## WHAT YOU WILL DO:
From the entries below, output the line with "Freunde & Partner (114, 1665)" and each following line up to and including the line with "Anfahrt (88, 1643)", exactly as written.

## DATA EXTRACT:
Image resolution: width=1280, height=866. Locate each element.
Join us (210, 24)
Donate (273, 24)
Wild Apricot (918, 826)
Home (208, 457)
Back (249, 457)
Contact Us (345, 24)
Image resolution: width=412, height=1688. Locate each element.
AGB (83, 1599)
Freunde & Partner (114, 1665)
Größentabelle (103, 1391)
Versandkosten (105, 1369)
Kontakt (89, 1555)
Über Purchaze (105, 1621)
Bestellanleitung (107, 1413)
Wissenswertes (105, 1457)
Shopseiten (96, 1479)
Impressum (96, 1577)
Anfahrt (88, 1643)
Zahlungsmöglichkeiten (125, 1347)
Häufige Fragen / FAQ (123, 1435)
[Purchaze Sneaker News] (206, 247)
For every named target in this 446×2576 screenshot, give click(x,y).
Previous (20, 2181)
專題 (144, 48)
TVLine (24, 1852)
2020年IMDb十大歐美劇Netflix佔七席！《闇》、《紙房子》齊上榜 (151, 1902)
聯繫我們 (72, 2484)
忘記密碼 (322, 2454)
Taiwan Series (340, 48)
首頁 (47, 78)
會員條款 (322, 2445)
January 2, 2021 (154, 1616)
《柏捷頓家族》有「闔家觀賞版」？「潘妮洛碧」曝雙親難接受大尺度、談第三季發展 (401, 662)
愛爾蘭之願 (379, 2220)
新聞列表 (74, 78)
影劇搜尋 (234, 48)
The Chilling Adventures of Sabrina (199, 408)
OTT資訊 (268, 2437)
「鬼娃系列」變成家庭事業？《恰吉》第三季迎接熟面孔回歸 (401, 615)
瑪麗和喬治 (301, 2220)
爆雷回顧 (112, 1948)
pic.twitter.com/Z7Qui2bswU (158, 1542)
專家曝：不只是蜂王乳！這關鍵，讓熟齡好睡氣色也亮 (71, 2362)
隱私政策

## YOUR RESPONSE:
Freunde & Partner (114, 1665)
Größentabelle (103, 1391)
Versandkosten (105, 1369)
Kontakt (89, 1555)
Über Purchaze (105, 1621)
Bestellanleitung (107, 1413)
Wissenswertes (105, 1457)
Shopseiten (96, 1479)
Impressum (96, 1577)
Anfahrt (88, 1643)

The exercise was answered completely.